## EXTRACTED RECORDS
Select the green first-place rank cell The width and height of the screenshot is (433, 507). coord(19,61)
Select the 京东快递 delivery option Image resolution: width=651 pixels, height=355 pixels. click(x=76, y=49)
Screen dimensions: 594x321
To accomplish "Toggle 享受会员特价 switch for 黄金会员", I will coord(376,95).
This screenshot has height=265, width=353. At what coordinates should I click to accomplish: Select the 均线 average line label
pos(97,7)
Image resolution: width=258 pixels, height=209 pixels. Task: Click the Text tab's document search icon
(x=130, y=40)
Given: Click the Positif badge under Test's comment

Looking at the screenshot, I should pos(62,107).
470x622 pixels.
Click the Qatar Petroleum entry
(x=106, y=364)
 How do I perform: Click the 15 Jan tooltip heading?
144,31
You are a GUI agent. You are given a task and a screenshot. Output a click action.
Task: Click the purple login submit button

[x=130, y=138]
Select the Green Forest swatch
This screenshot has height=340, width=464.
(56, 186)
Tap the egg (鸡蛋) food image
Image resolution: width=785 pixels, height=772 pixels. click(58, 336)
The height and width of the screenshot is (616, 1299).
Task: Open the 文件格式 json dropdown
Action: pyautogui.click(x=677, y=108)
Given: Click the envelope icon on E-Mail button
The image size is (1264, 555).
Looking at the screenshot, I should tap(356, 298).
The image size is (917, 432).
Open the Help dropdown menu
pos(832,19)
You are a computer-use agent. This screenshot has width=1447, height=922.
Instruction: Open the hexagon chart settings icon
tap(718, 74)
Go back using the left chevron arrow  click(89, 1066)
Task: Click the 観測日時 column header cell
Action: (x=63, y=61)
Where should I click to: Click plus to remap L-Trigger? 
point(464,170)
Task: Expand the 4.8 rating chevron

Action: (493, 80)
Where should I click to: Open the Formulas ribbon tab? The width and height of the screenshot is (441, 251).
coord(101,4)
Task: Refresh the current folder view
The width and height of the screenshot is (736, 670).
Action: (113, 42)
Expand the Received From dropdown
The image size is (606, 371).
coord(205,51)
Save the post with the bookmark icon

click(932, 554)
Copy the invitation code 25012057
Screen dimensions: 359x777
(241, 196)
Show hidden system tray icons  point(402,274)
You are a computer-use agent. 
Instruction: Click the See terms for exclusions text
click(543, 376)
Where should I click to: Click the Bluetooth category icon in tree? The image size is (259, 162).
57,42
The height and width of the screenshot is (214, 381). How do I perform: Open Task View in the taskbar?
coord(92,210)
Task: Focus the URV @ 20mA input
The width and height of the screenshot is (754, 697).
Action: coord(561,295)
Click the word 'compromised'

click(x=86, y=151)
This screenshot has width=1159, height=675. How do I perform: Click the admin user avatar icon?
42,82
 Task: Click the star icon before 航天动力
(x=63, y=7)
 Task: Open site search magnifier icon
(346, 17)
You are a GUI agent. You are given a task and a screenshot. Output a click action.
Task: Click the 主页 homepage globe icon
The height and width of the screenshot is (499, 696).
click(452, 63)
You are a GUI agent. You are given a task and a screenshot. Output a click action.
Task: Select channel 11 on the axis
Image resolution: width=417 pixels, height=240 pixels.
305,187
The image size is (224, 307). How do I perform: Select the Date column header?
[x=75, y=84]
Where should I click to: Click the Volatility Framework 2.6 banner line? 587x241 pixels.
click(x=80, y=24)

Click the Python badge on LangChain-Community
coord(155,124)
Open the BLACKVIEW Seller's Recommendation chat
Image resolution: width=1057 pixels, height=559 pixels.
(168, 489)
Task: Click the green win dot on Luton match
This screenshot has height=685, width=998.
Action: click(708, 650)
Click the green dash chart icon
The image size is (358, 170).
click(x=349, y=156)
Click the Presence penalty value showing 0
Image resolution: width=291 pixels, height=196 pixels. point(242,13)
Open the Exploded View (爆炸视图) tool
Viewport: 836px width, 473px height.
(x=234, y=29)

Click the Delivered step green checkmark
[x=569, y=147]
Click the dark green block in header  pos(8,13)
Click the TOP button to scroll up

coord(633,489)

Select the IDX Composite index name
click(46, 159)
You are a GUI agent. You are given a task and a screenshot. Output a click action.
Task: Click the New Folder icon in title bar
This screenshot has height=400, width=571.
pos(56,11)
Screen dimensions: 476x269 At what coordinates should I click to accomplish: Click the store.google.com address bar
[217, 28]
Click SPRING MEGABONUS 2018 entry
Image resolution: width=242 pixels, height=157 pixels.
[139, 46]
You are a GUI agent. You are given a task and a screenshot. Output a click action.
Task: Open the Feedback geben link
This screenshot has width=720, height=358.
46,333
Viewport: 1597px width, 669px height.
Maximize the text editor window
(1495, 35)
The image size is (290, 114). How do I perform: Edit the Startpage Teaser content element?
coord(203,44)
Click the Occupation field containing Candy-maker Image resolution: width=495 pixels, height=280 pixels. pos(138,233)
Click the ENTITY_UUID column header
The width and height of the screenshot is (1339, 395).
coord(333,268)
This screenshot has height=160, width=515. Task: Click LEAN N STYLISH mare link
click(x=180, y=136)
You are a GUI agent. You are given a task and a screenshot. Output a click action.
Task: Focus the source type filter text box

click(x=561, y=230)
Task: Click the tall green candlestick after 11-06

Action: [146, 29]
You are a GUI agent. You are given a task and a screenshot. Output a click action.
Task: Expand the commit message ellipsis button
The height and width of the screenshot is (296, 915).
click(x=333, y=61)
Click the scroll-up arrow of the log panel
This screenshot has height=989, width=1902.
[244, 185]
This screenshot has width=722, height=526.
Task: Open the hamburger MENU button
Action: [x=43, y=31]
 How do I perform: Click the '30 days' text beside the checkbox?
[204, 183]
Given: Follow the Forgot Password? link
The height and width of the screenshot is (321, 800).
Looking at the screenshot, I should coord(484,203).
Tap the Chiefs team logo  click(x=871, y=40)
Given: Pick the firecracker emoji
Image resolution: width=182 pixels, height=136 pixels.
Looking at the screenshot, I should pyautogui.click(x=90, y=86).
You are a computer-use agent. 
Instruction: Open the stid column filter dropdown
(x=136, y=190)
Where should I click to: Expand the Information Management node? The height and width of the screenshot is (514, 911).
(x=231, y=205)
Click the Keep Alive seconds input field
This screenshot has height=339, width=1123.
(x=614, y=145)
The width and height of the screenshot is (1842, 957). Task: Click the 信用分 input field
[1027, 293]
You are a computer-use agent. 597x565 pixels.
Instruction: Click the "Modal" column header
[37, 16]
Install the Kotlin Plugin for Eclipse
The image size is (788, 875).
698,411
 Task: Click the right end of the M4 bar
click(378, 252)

## WHAT IS NEEDED
In the listing above, find the line with "This screenshot has height=160, width=515." and the line with "Given: Pick the firecracker emoji"; output exactly those lines and all lines between them.

## PROBLEM SOLUTION
This screenshot has height=160, width=515. Task: Click LEAN N STYLISH mare link
click(x=180, y=136)
You are a GUI agent. You are given a task and a screenshot. Output a click action.
Task: Focus the source type filter text box

click(x=561, y=230)
Task: Click the tall green candlestick after 11-06

Action: [146, 29]
You are a GUI agent. You are given a task and a screenshot. Output a click action.
Task: Expand the commit message ellipsis button
The height and width of the screenshot is (296, 915).
click(x=333, y=61)
Click the scroll-up arrow of the log panel
This screenshot has height=989, width=1902.
[244, 185]
This screenshot has width=722, height=526.
Task: Open the hamburger MENU button
Action: [x=43, y=31]
 How do I perform: Click the '30 days' text beside the checkbox?
[204, 183]
Given: Follow the Forgot Password? link
The height and width of the screenshot is (321, 800).
Looking at the screenshot, I should coord(484,203).
Tap the Chiefs team logo  click(x=871, y=40)
Given: Pick the firecracker emoji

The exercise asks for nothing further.